Minnesota Consumer Data Privacy Act (“MCDPA”)
Information for Businesses   •   Controller Responsibilities   •   Processor Responsibilities   •   Exemptions   •   Criteria

Information for Businesses

The MCDPA requires businesses to comply with certain consumer demands about their own personal data among other obligations. The MCDPA regulates certain data and types of entities, and the MCDPA contains separate provisions for “controllers” of personal data versus “processors” of personal data. Accordingly, it is important for businesses to first understand whether they, or the personal data they process or control, is subject to the MCDPA. Businesses must then determine what role they playin holding or using personal data since this distinction will determine their specific obligations under the law

Small Businesses

Small businesses are generally exempt from most requirements of the MCDPA, though small businesses are always prohibited from selling a consumer’s sensitive data without the consumer’s prior consent. The MCDPA defines a small business as an entity that conducts business in Minnesota or produces products or services that are targeted to residents of Minnesota and which meet the definition of small business provided by the United States Small Business Administration’s (“SBA”) definition in 13 CFR § 121. The SBA publishes a full table of industries providing cutoffs for what constitutes a small business in amount of yearly receipts and/or number of employees at 13 CFR § 121.201.

Controller

A controller of data is an entity which, alone or jointly with others, determines the purposes and means of the processing of personal data.

I want to learn more about my responsibilities as a controller.

Processor

A processor of data is an entity which processes personal data on behalf of a controller. “Process” means any operation or set of operations that are performed on personal data, including the collection, use, storage, disclosure, analysis, deletion, or modification of personal data. Processors may only process data at the direction of a controller.

I want to learn more about my responsibilities as a processor.

Scope of Act and Exempt Businesses and Data

The Act does not apply in the same way to all businesses and all data. You can read more about the criteria for being subject to the Act here, and you may read more about the various exemptions of the Act here.

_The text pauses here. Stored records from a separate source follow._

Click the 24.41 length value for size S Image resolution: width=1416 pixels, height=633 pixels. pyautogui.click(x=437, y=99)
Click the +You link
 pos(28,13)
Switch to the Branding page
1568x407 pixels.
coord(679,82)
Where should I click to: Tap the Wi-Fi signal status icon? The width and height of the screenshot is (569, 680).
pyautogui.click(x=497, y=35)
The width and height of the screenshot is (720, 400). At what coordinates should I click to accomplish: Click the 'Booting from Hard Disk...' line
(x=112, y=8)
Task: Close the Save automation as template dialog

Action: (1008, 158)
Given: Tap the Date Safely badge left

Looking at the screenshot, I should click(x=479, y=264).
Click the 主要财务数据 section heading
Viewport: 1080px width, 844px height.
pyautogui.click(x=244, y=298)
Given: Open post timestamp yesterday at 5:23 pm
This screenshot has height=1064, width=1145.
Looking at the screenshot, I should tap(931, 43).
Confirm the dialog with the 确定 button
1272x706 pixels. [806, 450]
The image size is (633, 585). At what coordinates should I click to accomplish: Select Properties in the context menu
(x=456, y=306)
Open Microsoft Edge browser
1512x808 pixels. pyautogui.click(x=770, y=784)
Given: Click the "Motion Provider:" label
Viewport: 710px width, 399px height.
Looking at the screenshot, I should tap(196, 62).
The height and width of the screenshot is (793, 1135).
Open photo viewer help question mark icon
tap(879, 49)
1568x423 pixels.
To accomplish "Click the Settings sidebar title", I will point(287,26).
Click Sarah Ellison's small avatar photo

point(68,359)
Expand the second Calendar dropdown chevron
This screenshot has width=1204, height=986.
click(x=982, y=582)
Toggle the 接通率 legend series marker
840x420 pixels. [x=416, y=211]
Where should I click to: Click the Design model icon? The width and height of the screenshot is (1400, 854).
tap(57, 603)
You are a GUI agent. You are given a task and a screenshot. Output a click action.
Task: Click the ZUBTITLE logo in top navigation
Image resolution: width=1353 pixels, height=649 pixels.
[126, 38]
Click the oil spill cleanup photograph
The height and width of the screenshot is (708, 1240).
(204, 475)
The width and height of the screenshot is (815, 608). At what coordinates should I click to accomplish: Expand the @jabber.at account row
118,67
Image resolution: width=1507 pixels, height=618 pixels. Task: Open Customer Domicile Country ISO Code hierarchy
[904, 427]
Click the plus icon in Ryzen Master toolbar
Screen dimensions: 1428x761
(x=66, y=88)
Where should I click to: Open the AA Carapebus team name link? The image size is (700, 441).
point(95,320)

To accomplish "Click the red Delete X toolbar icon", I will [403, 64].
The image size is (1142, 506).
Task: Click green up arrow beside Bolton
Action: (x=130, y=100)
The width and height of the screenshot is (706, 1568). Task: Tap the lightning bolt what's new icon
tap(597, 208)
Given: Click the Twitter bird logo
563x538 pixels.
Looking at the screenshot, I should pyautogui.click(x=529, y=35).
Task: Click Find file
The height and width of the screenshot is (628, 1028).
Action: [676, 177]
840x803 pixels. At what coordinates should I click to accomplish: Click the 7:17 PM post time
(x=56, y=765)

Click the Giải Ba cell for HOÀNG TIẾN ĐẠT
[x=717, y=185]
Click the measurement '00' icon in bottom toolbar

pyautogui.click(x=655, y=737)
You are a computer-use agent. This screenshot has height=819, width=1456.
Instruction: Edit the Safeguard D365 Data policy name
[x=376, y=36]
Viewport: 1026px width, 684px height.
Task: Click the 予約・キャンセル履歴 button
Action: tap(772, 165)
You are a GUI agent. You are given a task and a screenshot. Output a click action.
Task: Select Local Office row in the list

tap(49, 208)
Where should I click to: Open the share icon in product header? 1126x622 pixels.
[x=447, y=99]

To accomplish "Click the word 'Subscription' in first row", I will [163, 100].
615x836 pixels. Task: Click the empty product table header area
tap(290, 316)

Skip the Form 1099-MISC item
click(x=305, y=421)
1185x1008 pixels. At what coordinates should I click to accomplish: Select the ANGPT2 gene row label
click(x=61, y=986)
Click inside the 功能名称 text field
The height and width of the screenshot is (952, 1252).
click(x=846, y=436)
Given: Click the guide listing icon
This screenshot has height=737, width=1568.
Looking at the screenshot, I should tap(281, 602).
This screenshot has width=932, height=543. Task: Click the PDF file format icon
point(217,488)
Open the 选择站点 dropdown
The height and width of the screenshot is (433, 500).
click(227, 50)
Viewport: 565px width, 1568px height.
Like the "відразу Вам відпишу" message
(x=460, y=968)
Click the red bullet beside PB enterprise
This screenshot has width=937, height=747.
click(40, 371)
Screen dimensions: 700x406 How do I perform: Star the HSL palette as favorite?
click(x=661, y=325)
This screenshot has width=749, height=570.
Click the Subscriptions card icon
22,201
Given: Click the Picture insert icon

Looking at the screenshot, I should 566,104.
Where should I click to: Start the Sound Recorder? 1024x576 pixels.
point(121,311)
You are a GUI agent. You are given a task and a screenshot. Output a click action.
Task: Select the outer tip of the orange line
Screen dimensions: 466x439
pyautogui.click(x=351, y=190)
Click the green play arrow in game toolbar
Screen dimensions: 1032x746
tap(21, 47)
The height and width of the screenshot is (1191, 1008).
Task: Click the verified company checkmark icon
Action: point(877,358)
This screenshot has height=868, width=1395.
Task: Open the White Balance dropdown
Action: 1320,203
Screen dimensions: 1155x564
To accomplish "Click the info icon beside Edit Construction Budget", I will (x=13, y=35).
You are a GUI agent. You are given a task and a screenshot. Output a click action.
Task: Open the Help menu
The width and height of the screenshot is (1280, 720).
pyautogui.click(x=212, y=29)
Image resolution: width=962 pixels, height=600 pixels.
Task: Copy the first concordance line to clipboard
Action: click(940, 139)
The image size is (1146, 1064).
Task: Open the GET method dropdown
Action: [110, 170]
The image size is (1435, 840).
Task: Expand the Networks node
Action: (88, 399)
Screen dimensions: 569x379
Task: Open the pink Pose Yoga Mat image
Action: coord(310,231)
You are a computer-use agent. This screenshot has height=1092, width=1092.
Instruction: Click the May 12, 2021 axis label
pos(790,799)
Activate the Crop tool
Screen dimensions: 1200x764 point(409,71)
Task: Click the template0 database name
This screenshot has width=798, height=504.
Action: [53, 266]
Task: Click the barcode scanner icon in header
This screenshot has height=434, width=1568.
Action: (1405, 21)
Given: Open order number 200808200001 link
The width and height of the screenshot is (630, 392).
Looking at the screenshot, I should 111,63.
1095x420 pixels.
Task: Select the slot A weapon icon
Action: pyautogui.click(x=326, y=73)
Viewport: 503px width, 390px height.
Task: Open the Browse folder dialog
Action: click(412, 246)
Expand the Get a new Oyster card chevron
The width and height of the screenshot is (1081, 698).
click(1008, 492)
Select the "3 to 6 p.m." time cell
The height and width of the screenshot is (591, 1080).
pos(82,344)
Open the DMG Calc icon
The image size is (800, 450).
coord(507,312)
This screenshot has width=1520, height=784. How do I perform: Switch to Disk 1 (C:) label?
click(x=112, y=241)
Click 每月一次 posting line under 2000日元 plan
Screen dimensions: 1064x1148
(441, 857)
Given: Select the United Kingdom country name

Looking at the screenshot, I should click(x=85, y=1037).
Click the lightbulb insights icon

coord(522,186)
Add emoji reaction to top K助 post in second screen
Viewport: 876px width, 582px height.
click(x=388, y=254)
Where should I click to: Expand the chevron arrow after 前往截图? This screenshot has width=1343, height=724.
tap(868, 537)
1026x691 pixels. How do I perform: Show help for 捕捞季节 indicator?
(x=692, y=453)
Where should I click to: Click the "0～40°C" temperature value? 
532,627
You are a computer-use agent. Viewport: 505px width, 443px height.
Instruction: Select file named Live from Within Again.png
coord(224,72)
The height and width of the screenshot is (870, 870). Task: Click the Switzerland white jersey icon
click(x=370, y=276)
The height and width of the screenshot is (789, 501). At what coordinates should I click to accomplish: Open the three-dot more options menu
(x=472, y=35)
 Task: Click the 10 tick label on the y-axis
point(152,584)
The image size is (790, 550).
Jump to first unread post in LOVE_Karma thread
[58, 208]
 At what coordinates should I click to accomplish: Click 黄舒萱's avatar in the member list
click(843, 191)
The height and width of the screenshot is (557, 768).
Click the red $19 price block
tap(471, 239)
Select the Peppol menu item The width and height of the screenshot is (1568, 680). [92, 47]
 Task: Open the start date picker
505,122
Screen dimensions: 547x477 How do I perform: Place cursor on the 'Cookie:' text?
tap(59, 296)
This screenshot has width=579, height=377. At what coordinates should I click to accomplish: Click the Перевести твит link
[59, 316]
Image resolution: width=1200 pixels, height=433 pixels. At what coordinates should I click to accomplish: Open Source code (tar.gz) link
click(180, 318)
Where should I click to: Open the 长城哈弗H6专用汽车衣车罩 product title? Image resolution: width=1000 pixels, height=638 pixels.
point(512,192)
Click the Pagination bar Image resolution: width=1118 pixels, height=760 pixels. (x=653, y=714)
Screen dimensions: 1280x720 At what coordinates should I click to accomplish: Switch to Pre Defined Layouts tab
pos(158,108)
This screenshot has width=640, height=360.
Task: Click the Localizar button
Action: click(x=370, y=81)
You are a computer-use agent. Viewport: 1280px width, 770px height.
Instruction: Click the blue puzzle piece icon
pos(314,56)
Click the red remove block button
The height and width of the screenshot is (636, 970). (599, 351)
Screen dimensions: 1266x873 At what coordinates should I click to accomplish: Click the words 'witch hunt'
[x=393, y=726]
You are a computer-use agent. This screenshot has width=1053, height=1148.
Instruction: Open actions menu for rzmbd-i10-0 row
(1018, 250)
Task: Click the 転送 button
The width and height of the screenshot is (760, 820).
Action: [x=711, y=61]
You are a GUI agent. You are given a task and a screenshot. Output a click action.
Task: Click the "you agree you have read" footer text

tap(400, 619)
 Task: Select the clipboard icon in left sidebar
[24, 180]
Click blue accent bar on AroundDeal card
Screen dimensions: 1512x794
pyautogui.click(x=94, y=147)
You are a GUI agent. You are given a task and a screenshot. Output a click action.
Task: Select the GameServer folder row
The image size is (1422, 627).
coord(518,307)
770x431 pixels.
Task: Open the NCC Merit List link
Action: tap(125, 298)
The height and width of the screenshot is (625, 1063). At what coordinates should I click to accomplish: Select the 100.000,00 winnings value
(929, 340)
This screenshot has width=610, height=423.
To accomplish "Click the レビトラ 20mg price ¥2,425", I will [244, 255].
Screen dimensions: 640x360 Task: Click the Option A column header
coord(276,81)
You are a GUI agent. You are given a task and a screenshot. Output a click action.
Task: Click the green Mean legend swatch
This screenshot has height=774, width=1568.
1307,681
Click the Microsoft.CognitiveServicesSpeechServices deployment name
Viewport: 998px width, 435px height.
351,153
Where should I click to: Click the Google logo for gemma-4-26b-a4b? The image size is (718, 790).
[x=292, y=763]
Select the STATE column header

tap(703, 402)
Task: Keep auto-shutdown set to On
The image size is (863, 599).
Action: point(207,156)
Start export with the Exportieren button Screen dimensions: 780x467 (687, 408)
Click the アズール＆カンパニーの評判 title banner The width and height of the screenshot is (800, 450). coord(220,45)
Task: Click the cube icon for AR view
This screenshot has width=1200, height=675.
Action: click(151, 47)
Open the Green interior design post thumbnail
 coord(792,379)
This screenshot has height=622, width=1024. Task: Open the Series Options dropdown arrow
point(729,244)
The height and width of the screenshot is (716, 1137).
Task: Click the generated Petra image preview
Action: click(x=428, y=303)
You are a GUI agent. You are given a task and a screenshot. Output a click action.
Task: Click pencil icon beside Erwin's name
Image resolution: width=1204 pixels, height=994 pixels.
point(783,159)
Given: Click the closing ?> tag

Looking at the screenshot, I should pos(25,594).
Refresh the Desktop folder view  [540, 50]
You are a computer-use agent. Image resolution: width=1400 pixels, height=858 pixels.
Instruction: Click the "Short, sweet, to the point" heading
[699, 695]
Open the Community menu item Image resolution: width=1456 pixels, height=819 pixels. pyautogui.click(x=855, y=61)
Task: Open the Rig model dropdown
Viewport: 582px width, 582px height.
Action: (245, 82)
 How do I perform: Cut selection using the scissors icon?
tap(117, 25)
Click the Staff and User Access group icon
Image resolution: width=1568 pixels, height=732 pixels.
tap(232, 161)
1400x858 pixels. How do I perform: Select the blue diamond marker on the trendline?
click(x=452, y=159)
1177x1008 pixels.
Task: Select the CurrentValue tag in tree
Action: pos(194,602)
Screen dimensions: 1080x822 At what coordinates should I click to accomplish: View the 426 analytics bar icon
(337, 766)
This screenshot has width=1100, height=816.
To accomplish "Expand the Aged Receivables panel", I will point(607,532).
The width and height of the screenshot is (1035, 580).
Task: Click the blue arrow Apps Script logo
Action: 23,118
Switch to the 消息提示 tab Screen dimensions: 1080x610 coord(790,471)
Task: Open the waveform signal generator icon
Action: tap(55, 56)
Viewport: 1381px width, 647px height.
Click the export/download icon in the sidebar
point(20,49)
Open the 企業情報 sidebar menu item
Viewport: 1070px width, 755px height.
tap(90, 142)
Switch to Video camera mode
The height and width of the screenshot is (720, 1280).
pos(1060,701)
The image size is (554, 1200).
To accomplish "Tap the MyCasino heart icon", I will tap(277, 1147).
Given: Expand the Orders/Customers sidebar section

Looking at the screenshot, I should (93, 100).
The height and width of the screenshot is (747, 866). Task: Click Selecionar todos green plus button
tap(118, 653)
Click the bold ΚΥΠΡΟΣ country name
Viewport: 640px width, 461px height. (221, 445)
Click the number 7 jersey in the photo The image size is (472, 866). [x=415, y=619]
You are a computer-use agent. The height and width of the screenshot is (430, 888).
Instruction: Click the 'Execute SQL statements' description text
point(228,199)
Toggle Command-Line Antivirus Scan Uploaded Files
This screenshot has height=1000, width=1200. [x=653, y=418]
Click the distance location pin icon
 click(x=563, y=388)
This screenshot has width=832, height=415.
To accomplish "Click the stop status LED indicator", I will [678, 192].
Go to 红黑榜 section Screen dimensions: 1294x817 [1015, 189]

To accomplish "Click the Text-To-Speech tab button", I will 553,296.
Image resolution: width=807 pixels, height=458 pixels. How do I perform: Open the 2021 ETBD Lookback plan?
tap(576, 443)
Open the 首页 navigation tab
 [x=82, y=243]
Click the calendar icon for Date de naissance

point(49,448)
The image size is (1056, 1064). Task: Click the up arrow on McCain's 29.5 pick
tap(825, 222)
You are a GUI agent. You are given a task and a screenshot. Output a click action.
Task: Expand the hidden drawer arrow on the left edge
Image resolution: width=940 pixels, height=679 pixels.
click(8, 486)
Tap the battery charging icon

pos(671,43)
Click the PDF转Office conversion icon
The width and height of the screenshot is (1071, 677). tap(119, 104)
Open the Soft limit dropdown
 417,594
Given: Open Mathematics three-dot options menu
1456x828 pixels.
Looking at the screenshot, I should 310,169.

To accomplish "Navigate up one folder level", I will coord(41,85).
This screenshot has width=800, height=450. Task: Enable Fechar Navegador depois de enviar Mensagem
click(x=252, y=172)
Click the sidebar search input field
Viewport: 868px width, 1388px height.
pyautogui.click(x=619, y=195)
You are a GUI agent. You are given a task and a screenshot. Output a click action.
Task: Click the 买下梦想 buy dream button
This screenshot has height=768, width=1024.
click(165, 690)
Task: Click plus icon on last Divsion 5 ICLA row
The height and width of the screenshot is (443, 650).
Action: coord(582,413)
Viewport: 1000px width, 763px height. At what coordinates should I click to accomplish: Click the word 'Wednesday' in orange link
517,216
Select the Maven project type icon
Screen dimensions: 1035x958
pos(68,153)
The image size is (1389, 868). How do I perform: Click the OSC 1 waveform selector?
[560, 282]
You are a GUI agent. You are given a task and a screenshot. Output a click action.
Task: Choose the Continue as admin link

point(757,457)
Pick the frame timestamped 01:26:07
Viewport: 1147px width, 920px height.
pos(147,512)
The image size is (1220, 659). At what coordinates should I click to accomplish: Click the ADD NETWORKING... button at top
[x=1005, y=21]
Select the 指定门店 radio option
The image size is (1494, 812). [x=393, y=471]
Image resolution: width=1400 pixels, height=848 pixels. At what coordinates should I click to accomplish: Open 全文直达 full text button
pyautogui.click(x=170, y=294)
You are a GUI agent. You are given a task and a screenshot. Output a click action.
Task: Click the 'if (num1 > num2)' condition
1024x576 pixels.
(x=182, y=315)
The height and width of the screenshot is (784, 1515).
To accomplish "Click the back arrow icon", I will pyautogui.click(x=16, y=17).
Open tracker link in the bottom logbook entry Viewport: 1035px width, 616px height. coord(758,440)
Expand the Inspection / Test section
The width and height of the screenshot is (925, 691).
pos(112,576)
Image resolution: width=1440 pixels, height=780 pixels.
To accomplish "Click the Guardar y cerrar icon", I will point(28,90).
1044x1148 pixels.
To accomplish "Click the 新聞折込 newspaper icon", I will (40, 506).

Disclaimer: The Attorney General’s Office (“AGO”) is providing this page as a rough guide to explore rights and obligations pursuant to the Act. In many instances, this website simplifies or rewords the provisions of the Act for comprehension and readability. The website is not intended to provide guidance as to how the AGO would enforce the Act. It is not the AGO’s intention to provide any information on this website that would conflict with the Act. The AGO offers this website as a tool for exploring the Act, but nothing on this site should be construed as legal advice for interpreting the Act or how the Act might be enforced.